Il ne s'agit donc plus ici de plaire ou de ne pas plaire ; il s’agit d'être soi, de montrer son coeur à nu, de formuler énergiquement une individualité.
 Je ne suis pour aucune école, parce que je suis pour la vérité humaine, qui exclut toute coterie et tout système. Le mot « art » me déplaît ; il contient en lui je ne sais quelles idées d'arrange-ments nécessaires, d'idéal absolu. Faire de l'art, n'est-ce pas faire quelque chose qui est en dehors de l'homme et de la nature ? Je veux qu'on fasse de la vie, moi ; je veux qu'on soit vivant, qu'on crée à nouveau, en dehors de tout, selon ses propres yeux et son propre tempérament. Ce que je cherche avant tout dans un tableau, c'est un homme et non pas un tableau.
 Il y a, selon moi, deux éléments dans une oeuvre : l'élément réel, qui est la nature, et l'élément individuel, qui est l'homme. L'élément réel, la nature, est fixe, toujours le même ; il existe égal pour tout le monde ; je dirais qu'il peut servir de commune mesure pour toutes le oeuvres produites, si j'admettais qu'il puisse y avoir une commune mesure.

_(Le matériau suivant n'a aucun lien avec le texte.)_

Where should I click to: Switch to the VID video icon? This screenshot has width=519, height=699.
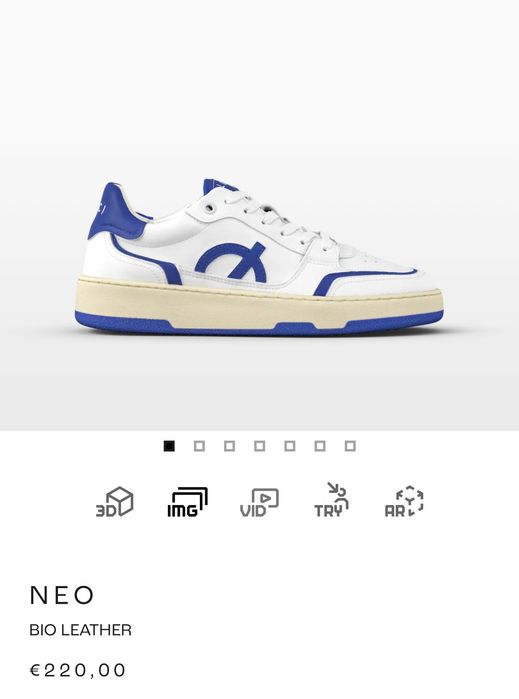point(259,503)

 L'élément individuel, au contraire, l'homme, est variable à l'infini ; autant d'oeuvres et autant d'esprits différents ; si le tempérament n'existait pas, tous les tableaux devraient être forcément de simples photographies.
 Donc, une oeuvre d'art n'est jamais que la combinaison d'un homme, élément variable, et de la nature, élément fixe. Le mot réaliste ne signifie rien pour moi, qui déclare subordonner le réel au tempérament. Faites vrai, j'applaudis ; mais surtout faites individuel et vivant, et j'applaudis plus fort. Si vous sortez de ce raisonnement, vous êtes forcé de nier le passé et de créer des définitions que vous serez forcé d'élargir chaque année.

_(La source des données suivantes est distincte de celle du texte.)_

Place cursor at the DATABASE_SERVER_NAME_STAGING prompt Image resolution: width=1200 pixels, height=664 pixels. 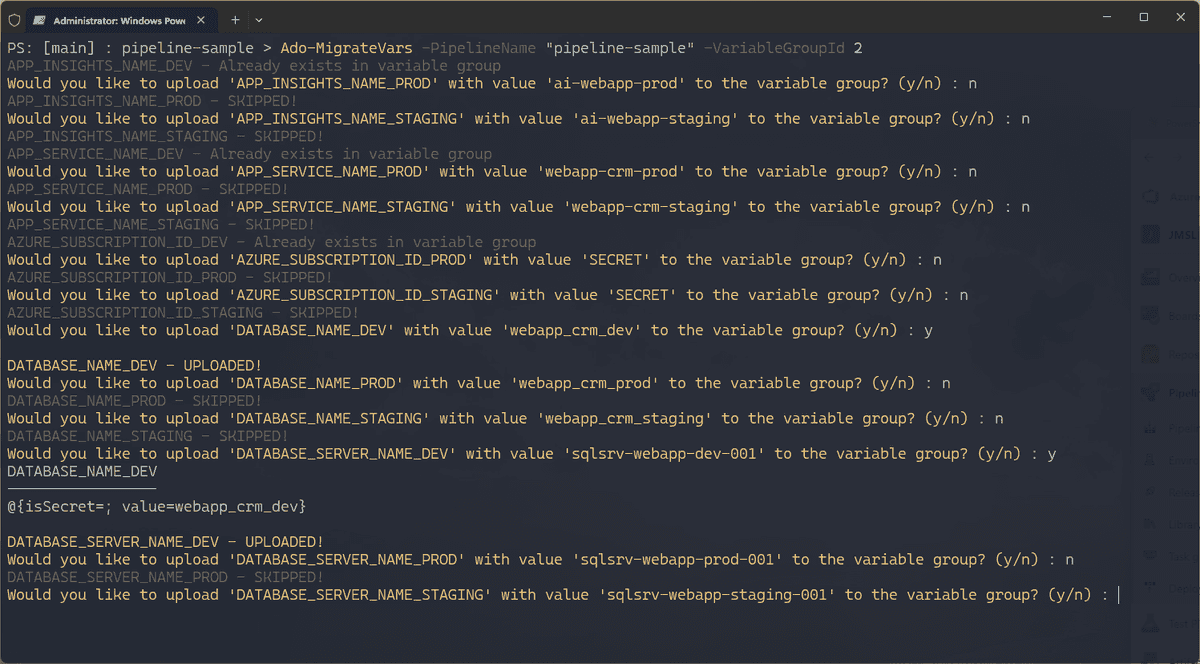(x=1117, y=594)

Car c'est une autre bonne plaisanterie de croire qu'il y a, en fait de beauté artistique, une vérité absolue et éternelle. La vérité une et complète n'est pas faite pour nous qui confectionnons chaque matin une vérite que nous usons chaque soir. Comme toute chose, l'art est un produit humain, une sécrétion humaine ; c'est notre corps qui sue la beauté de nos oeuvres. Notre corps change selon les climats et selon les moeurs, et la sécrétion change donc également.
C'est dire que l'oeuvre de demain ne saurait être celle d'aujourd'hui ; vous ne pouvez formuler aucune règle ni donner aucun précepte ; il faut vous abandonner bravement à votre nature et ne pas chercher à vous mentir. Est-ce que vous avez peur de parler votre langue, vous qui cherchez à épeler péniblement des langues mortes !

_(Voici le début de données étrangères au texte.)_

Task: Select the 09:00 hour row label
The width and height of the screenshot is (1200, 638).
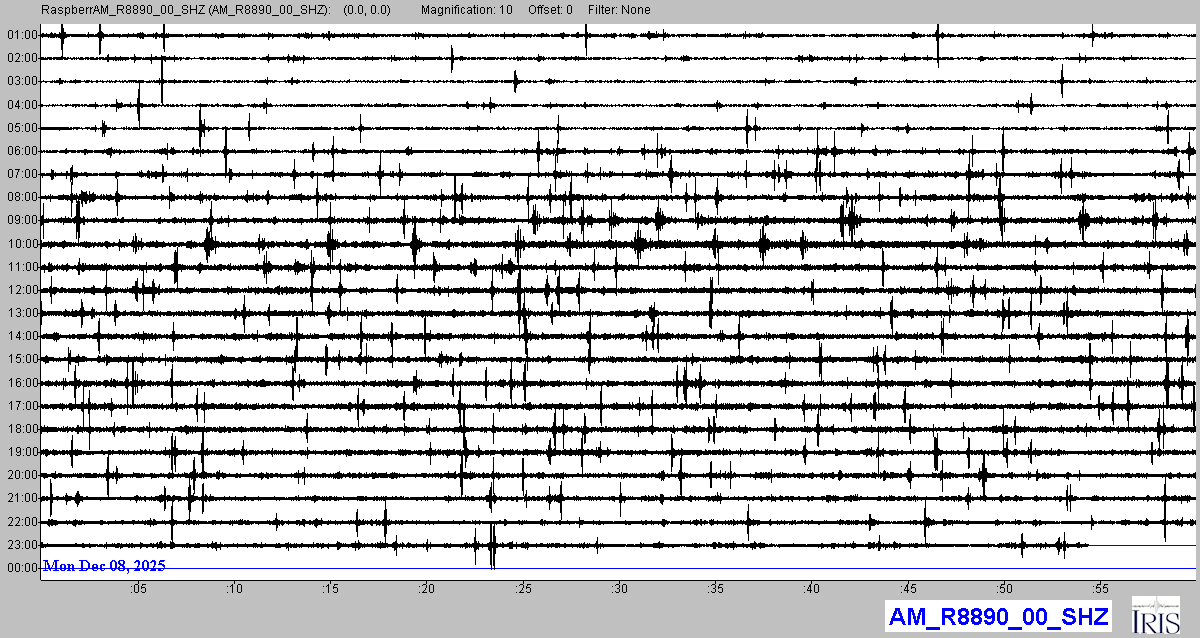Action: [x=21, y=220]
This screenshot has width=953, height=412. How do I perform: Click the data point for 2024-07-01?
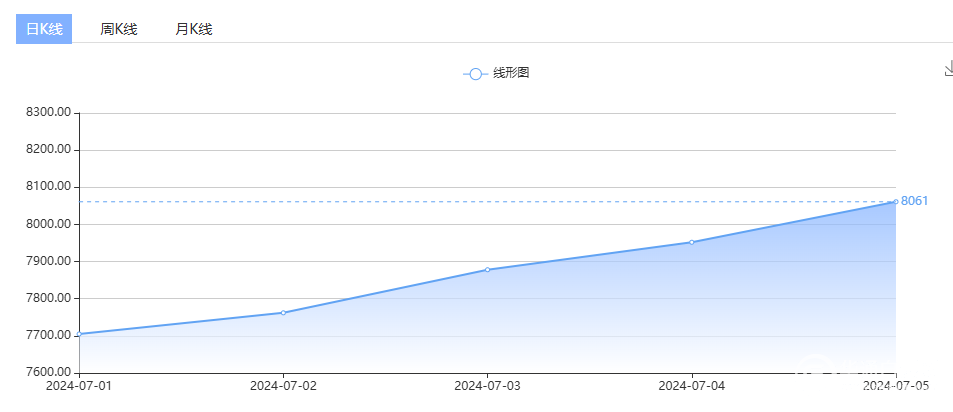[80, 334]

Ma volonté énergique est celle-ci : _ Je ne veux pas des oeuvres d'écoliers faites sur des modèles fournis par les maîtres. Ces oeuvres me rappellent les pages d'écriture que je traçais étant enfant, d'après les pages lithographiées ouvertes devant moi. Je ne veux pas des retours au passé, des prétendues résurrections, des tableaux peints suivant un idéal formé de morceaux d'idéal qu‘on a ramassés dans tous les temps. Je ne veux pas de tout ce qui n'est point vie, tempérament, réalité !
Et, maintenant, je vous en supplie, ayez pitié de moi. Songez à tout ce qu'a dû souffrir hier un tempérament bâti comme le mien, égaré dans la vaste et morne nullité du Salon. Franchement, j'ai eu un moment la pensée de lâcher la besogne, prévoyant trop de sevérité.
Mais ce n'est pas les artistes que je vais blesser dans leurs goûts, ce sont eux qui viennent de me blesser bien plus vivement dans mes sympathies ! Mes lecteurs comprennent-ils ma position, se disent-ils : « Voilà un pauvre diable qui est tout écoeuré, et qui retient ses nausées pour garder la décence qu'il doit au public ? »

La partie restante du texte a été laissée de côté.